> **SET PROBLEM**: Pull every line from the records below and reproduce each one unchanged.

> **TASK INPUT**:

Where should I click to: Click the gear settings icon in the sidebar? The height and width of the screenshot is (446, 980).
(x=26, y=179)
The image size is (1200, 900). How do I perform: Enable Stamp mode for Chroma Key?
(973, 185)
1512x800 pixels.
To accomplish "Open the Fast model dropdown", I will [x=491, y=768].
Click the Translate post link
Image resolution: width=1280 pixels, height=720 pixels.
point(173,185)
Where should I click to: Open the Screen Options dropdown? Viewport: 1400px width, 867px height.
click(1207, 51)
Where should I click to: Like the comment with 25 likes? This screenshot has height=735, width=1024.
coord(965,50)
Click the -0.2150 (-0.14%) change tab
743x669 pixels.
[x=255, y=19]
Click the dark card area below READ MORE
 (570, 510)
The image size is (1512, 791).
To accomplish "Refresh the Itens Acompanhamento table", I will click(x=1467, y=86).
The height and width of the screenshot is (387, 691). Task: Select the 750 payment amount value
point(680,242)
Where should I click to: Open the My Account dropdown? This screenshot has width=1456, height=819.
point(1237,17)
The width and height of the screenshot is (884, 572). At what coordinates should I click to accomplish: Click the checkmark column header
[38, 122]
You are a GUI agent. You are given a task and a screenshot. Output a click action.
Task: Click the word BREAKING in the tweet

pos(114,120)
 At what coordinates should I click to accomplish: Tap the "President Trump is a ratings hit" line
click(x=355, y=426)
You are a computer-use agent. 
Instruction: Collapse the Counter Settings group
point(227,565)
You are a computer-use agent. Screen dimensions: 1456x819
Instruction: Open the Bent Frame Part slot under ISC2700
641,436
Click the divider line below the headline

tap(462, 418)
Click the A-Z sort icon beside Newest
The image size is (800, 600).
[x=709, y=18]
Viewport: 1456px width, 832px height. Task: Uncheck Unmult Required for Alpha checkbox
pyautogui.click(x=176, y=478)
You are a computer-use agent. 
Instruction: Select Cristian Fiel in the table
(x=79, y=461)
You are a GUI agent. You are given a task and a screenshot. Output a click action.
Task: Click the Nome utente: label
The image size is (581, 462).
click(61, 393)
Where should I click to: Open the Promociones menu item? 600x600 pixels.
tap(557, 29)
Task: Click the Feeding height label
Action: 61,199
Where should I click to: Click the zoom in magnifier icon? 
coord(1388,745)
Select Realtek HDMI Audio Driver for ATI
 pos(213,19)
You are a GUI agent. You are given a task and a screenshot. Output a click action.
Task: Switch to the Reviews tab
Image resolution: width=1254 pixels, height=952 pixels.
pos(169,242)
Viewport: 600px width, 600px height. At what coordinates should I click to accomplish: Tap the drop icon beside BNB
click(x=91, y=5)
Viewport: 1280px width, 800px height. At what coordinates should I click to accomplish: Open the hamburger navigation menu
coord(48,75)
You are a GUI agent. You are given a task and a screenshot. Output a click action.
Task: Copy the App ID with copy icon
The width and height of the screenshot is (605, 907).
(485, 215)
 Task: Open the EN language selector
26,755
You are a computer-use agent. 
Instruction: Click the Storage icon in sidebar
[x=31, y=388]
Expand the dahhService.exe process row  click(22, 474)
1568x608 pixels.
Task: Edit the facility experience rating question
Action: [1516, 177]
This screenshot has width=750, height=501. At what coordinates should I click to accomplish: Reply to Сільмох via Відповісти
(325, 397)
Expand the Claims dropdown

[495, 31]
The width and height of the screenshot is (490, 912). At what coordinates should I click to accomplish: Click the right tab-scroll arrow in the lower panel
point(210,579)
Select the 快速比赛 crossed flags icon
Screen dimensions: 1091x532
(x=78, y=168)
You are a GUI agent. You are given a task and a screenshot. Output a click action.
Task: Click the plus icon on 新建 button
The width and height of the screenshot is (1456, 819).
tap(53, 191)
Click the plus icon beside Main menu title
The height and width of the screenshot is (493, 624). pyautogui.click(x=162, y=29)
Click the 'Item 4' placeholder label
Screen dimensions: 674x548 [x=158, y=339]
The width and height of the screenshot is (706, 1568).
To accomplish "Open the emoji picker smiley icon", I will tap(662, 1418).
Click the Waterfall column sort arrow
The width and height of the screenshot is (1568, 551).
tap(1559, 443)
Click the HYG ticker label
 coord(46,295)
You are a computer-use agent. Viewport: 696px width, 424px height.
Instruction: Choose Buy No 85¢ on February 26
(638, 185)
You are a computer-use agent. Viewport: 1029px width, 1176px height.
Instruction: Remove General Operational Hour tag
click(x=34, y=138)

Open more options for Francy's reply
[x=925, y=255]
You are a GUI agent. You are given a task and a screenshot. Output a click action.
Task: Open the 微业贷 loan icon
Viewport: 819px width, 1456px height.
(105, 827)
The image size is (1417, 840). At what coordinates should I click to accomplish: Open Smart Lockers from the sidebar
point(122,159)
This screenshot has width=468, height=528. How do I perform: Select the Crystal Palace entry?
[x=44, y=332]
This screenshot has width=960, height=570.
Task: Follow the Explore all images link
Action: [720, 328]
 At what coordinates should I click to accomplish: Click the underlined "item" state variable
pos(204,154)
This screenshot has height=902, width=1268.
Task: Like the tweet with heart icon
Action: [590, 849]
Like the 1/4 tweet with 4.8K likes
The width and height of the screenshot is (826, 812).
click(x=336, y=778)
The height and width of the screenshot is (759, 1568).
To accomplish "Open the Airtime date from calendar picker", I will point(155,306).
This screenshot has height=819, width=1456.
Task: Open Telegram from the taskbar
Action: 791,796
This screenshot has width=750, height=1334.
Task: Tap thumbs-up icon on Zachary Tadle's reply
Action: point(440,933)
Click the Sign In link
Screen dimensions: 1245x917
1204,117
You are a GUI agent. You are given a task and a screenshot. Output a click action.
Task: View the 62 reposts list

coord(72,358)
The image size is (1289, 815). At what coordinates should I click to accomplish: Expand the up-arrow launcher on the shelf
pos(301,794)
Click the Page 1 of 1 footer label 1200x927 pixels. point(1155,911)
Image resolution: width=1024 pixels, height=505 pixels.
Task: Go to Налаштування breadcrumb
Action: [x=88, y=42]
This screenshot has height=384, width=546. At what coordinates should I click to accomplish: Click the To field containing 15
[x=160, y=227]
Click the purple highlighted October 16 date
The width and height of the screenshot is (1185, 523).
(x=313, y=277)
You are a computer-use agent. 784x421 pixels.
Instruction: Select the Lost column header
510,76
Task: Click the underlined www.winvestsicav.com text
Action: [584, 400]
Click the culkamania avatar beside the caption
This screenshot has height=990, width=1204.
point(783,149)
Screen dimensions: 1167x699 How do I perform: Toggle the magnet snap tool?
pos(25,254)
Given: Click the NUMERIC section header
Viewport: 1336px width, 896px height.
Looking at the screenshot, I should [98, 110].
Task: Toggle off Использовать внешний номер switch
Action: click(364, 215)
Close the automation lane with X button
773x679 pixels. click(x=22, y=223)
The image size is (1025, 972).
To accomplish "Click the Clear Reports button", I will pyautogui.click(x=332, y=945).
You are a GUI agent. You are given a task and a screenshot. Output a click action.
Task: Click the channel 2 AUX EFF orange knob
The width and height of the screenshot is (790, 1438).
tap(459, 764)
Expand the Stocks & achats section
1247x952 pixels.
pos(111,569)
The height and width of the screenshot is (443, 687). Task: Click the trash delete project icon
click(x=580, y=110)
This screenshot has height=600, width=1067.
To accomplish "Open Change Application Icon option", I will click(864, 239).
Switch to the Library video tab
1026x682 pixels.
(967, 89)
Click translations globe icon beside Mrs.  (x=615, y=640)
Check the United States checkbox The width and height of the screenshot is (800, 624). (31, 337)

> **FINISHED TASK**:
Where should I click to: Click the gear settings icon in the sidebar? The height and width of the screenshot is (446, 980).
(x=26, y=179)
The image size is (1200, 900). How do I perform: Enable Stamp mode for Chroma Key?
(973, 185)
1512x800 pixels.
To accomplish "Open the Fast model dropdown", I will [x=491, y=768].
Click the Translate post link
Image resolution: width=1280 pixels, height=720 pixels.
point(173,185)
Where should I click to: Open the Screen Options dropdown? Viewport: 1400px width, 867px height.
click(1207, 51)
Where should I click to: Like the comment with 25 likes? This screenshot has height=735, width=1024.
coord(965,50)
Click the -0.2150 (-0.14%) change tab
743x669 pixels.
[x=255, y=19]
Click the dark card area below READ MORE
 (570, 510)
The image size is (1512, 791).
To accomplish "Refresh the Itens Acompanhamento table", I will click(x=1467, y=86).
The height and width of the screenshot is (387, 691). Task: Select the 750 payment amount value
point(680,242)
Where should I click to: Open the My Account dropdown? This screenshot has width=1456, height=819.
point(1237,17)
The width and height of the screenshot is (884, 572). At what coordinates should I click to accomplish: Click the checkmark column header
[38, 122]
You are a GUI agent. You are given a task and a screenshot. Output a click action.
Task: Click the word BREAKING in the tweet

pos(114,120)
 At what coordinates should I click to accomplish: Tap the "President Trump is a ratings hit" line
click(x=355, y=426)
You are a computer-use agent. 
Instruction: Collapse the Counter Settings group
point(227,565)
You are a computer-use agent. Screen dimensions: 1456x819
Instruction: Open the Bent Frame Part slot under ISC2700
641,436
Click the divider line below the headline

tap(462, 418)
Click the A-Z sort icon beside Newest
The image size is (800, 600).
[x=709, y=18]
Viewport: 1456px width, 832px height. Task: Uncheck Unmult Required for Alpha checkbox
pyautogui.click(x=176, y=478)
You are a computer-use agent. 
Instruction: Select Cristian Fiel in the table
(x=79, y=461)
You are a GUI agent. You are given a task and a screenshot. Output a click action.
Task: Click the Nome utente: label
The image size is (581, 462).
click(61, 393)
Where should I click to: Open the Promociones menu item? 600x600 pixels.
tap(557, 29)
Task: Click the Feeding height label
Action: 61,199
Where should I click to: Click the zoom in magnifier icon? 
coord(1388,745)
Select Realtek HDMI Audio Driver for ATI
 pos(213,19)
You are a GUI agent. You are given a task and a screenshot. Output a click action.
Task: Switch to the Reviews tab
Image resolution: width=1254 pixels, height=952 pixels.
pos(169,242)
Viewport: 600px width, 600px height. At what coordinates should I click to accomplish: Tap the drop icon beside BNB
click(x=91, y=5)
Viewport: 1280px width, 800px height. At what coordinates should I click to accomplish: Open the hamburger navigation menu
coord(48,75)
You are a GUI agent. You are given a task and a screenshot. Output a click action.
Task: Copy the App ID with copy icon
The width and height of the screenshot is (605, 907).
(485, 215)
 Task: Open the EN language selector
26,755
You are a computer-use agent. 
Instruction: Click the Storage icon in sidebar
[x=31, y=388]
Expand the dahhService.exe process row  click(22, 474)
1568x608 pixels.
Task: Edit the facility experience rating question
Action: [1516, 177]
This screenshot has width=750, height=501. At what coordinates should I click to accomplish: Reply to Сільмох via Відповісти
(325, 397)
Expand the Claims dropdown

[495, 31]
The width and height of the screenshot is (490, 912). At what coordinates should I click to accomplish: Click the right tab-scroll arrow in the lower panel
point(210,579)
Select the 快速比赛 crossed flags icon
Screen dimensions: 1091x532
(x=78, y=168)
You are a GUI agent. You are given a task and a screenshot. Output a click action.
Task: Click the plus icon on 新建 button
The width and height of the screenshot is (1456, 819).
tap(53, 191)
Click the plus icon beside Main menu title
The height and width of the screenshot is (493, 624). pyautogui.click(x=162, y=29)
Click the 'Item 4' placeholder label
Screen dimensions: 674x548 [x=158, y=339]
The width and height of the screenshot is (706, 1568).
To accomplish "Open the emoji picker smiley icon", I will tap(662, 1418).
Click the Waterfall column sort arrow
The width and height of the screenshot is (1568, 551).
tap(1559, 443)
Click the HYG ticker label
 coord(46,295)
You are a computer-use agent. Viewport: 696px width, 424px height.
Instruction: Choose Buy No 85¢ on February 26
(638, 185)
You are a computer-use agent. Viewport: 1029px width, 1176px height.
Instruction: Remove General Operational Hour tag
click(x=34, y=138)

Open more options for Francy's reply
[x=925, y=255]
You are a GUI agent. You are given a task and a screenshot. Output a click action.
Task: Open the 微业贷 loan icon
Viewport: 819px width, 1456px height.
(105, 827)
The image size is (1417, 840). At what coordinates should I click to accomplish: Open Smart Lockers from the sidebar
point(122,159)
This screenshot has width=468, height=528. How do I perform: Select the Crystal Palace entry?
[x=44, y=332]
This screenshot has width=960, height=570.
Task: Follow the Explore all images link
Action: [720, 328]
 At what coordinates should I click to accomplish: Click the underlined "item" state variable
pos(204,154)
This screenshot has height=902, width=1268.
Task: Like the tweet with heart icon
Action: [590, 849]
Like the 1/4 tweet with 4.8K likes
The width and height of the screenshot is (826, 812).
click(x=336, y=778)
The height and width of the screenshot is (759, 1568).
To accomplish "Open the Airtime date from calendar picker", I will point(155,306).
This screenshot has height=819, width=1456.
Task: Open Telegram from the taskbar
Action: 791,796
This screenshot has width=750, height=1334.
Task: Tap thumbs-up icon on Zachary Tadle's reply
Action: point(440,933)
Click the Sign In link
Screen dimensions: 1245x917
1204,117
You are a GUI agent. You are given a task and a screenshot. Output a click action.
Task: View the 62 reposts list

coord(72,358)
The image size is (1289, 815). At what coordinates should I click to accomplish: Expand the up-arrow launcher on the shelf
pos(301,794)
Click the Page 1 of 1 footer label 1200x927 pixels. point(1155,911)
Image resolution: width=1024 pixels, height=505 pixels.
Task: Go to Налаштування breadcrumb
Action: [x=88, y=42]
This screenshot has height=384, width=546. At what coordinates should I click to accomplish: Click the To field containing 15
[x=160, y=227]
Click the purple highlighted October 16 date
The width and height of the screenshot is (1185, 523).
(x=313, y=277)
You are a computer-use agent. 784x421 pixels.
Instruction: Select the Lost column header
510,76
Task: Click the underlined www.winvestsicav.com text
Action: [584, 400]
Click the culkamania avatar beside the caption
This screenshot has height=990, width=1204.
point(783,149)
Screen dimensions: 1167x699 How do I perform: Toggle the magnet snap tool?
pos(25,254)
Given: Click the NUMERIC section header
Viewport: 1336px width, 896px height.
Looking at the screenshot, I should [98, 110].
Task: Toggle off Использовать внешний номер switch
Action: click(364, 215)
Close the automation lane with X button
773x679 pixels. click(x=22, y=223)
The image size is (1025, 972).
To accomplish "Click the Clear Reports button", I will pyautogui.click(x=332, y=945).
You are a GUI agent. You are given a task and a screenshot. Output a click action.
Task: Click the channel 2 AUX EFF orange knob
The width and height of the screenshot is (790, 1438).
tap(459, 764)
Expand the Stocks & achats section
1247x952 pixels.
pos(111,569)
The height and width of the screenshot is (443, 687). Task: Click the trash delete project icon
click(x=580, y=110)
This screenshot has height=600, width=1067.
To accomplish "Open Change Application Icon option", I will click(864, 239).
Switch to the Library video tab
1026x682 pixels.
(967, 89)
Click translations globe icon beside Mrs.  (x=615, y=640)
Check the United States checkbox The width and height of the screenshot is (800, 624). (31, 337)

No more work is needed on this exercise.